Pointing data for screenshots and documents
>> start

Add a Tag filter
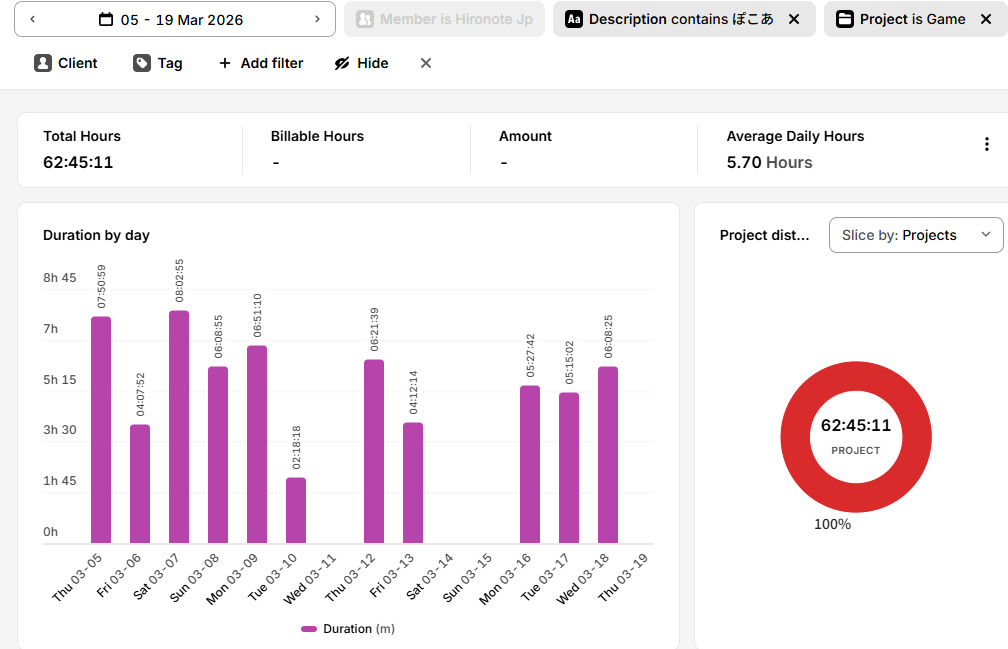 (x=158, y=63)
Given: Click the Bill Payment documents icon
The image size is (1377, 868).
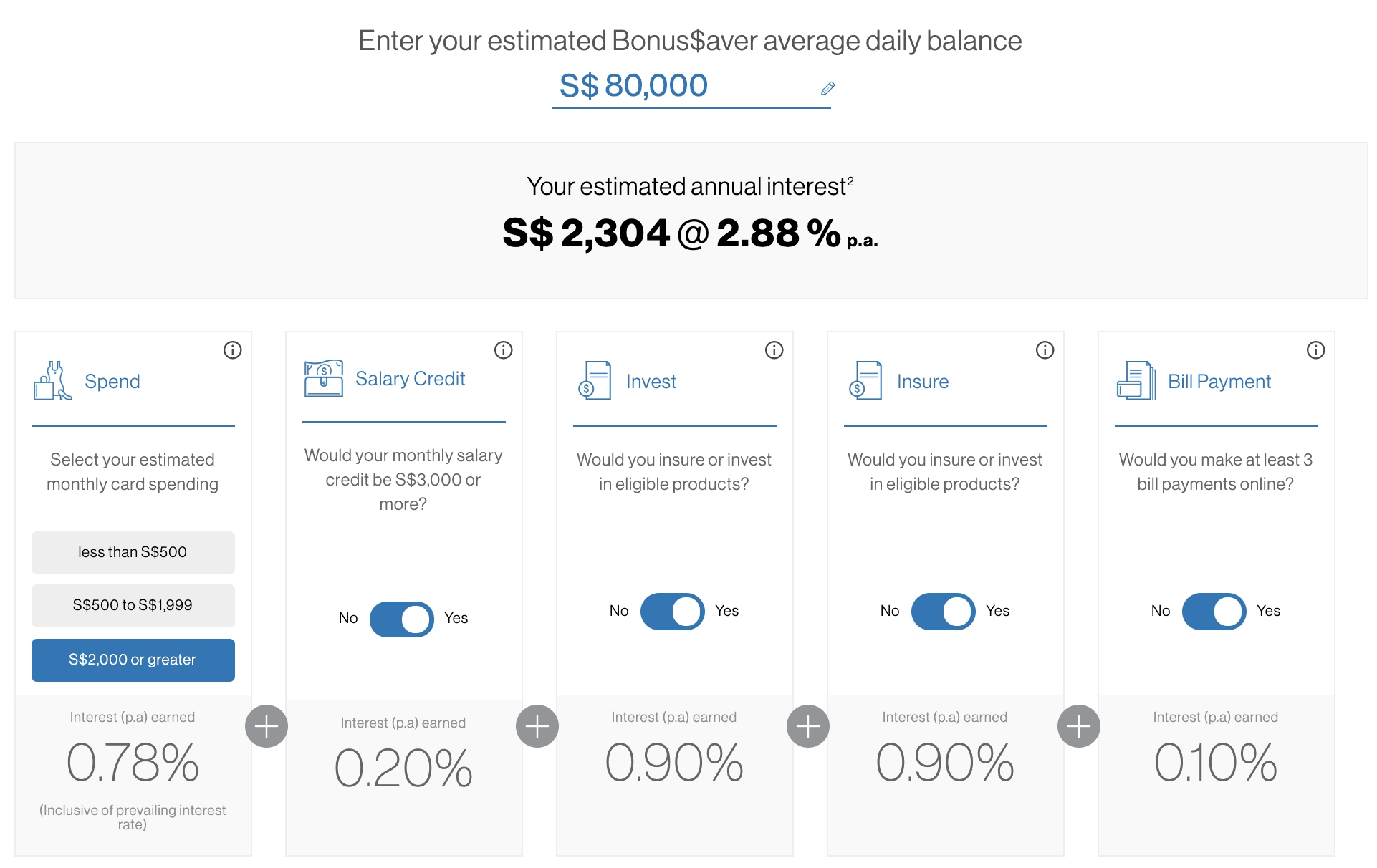Looking at the screenshot, I should click(x=1136, y=380).
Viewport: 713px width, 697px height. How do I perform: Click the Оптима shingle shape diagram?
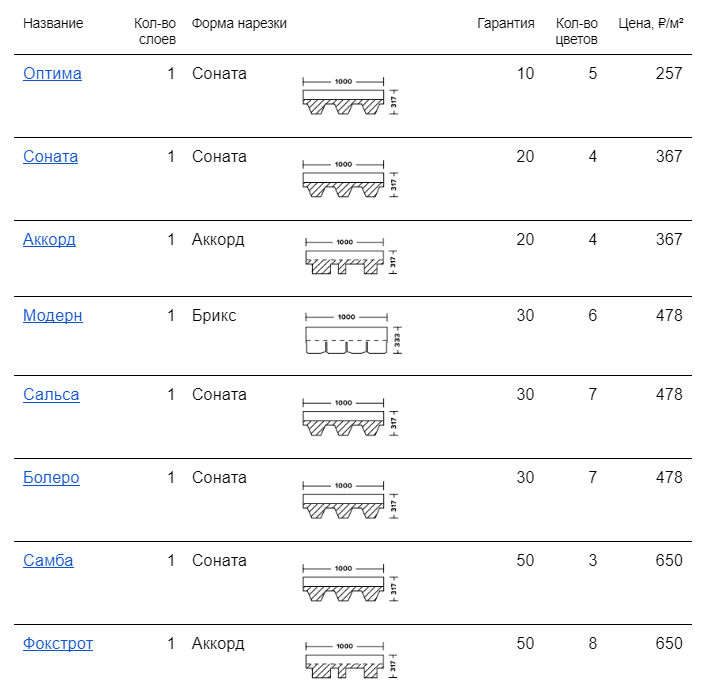tap(350, 96)
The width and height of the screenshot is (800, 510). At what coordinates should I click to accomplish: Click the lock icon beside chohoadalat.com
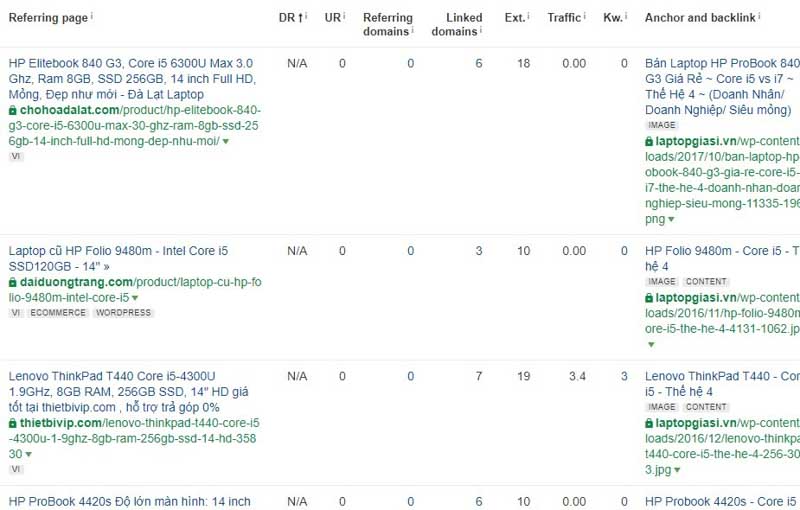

>> end

Put each line of the rows above into a JSON list of strings, one string per line, with blank lines skipped. Leave the pictures out.

Task answer
[
  "Add a Tag filter",
  " (x=158, y=63)",
  "Given: Click the Bill Payment documents icon",
  "The image size is (1377, 868).",
  "Looking at the screenshot, I should click(x=1136, y=380).",
  "Viewport: 713px width, 697px height. How do I perform: Click the Оптима shingle shape diagram?",
  "tap(350, 96)",
  "The width and height of the screenshot is (800, 510). At what coordinates should I click to accomplish: Click the lock icon beside chohoadalat.com"
]